A man and his wife were celebrating 50 years together.

Their three kids, all very successful, agreed to a Sunday dinner in their honor.

"Happy Anniversary Mom and Dad," gushed son number one.

"Sorry I'm running late. I had an emergency at the hospital with a patient, you know how it is, and didn't have time to get you a gift."

"Not to worry," said the father, "The important thing is that we're all together today."

Son number two arrived and announced, "You and Mom look great, Dad. I just flew in from Los Angeles between depositions and didn't have time to shop for you."

"It's nothing," said the father, "We're glad you were able to come."

Then the daughter arrived, "Hello and happy anniversary! I'm sorry, but my boss is sending me out of town and I was really busy packing so I didn't have time to get you anything."

After they had finished dessert, the father said, "There's something your mother and I have wanted to tell you for a long time."

"You see, we were very poor. Despite this, we were able to send each of you to college."

"Throughout the years your mother and I knew that we loved each other very much, but we just never found the time to get married."

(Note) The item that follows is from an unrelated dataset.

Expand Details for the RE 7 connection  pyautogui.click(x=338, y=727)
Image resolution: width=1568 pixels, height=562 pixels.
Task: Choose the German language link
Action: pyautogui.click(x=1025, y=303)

The three children gasped and all said, "You mean we're bastards?"

"Yep," said the father, "And cheap ones too."
-- 50th Wedding Anniversary Jokes --


A couple were celebrating their 50th Wedding anniversary.

Their domestic tranquility had long been the talk of the town.

A local newspaper reporter was inquiring as to the secret of the long and happy marriage.

'Well, it dates back to our honeymoon,' explained the husband.

'We visited the Grand Canyon and took at trip down to the bottom of the canyon by pack mule.

We hadn't gone too far when my wife's mule stumbled.

My wife quietly said, "That's once."

We proceeded a little further when the mule stumbled again.

Once more my wife quietly said, "That's twice."

We hadn't gone half a mile when the mule stumbled a third time.

My wife took a pistol out of her pocket and shot the mule.

'I started to protest over her treatment of the mule when she looked at me and quietly said, "That's once."

"And we lived happily ever after"......

-- 50th Wedding Anniversary Jokes -- 50th Wedding Anniversary Jokes --

Sam and Becky are celebrating their 50th wedding anniversary.

Sam says to Becky, "Becky, I was wondering - have you ever cheated on me?"

Becky replies, "Oh Sam, why would you ask such a question now?

You don't want to ask that question..."

"Yes, Becky, I really want to know. Please..."

"Well, all right. Yes, 3 times..."

"Three? Well, when were they?" he asked.

"Well, Sam, remember when you were 35 years old and you really wanted to start the business on your own and no bank would give you a loan?

Remember, then one day the bank president himself came over the house and signed the loan papers, no questions asked?"

"Oh, Becky, you did that for me! I respect you even more than ever, to do such a thing for me. So, when was number 2?"

"Well, Sam, remember when you had that last heart attack and you were needing that very tricky operation, and no surgeon would touch you?

Then remember how Dr. DeBakey came all the way up here, to do the surgery himself, and then you were in good shape again?"

"I can't believe it! Becky, you should do such a thing for me, to save my l ife.

I couldn't have a more wonderful wife.

To do such a thing, you must really love me darling.

I couldn't be more moved. So, all right then, when was number 3?"

"Well, Sam, remember a few years ago, when you really wanted to be president of the golf club and you were 17 votes short..?"

-- 50th Wedding Anniversary Jokes --

An old couple is having breakfast when the old woman says to her husband, "Just think, honey, we've been married for 50 years.?"

"Yes," he replies. "Fifty years ago we were sitting here at this breakfast table together. And we were probably naked as jaybirds."

"Well," the old woman snickers, "should we get naked again for old time's sake?"

So they strip off their clothing and sit back down at the table. "You know," the old woman says breathlessly, "my nipples are as hot for you today as they were 50 years ago."

"I'm not surprised," replies the old man. "One's in your coffee and the other's in your oatmeal!"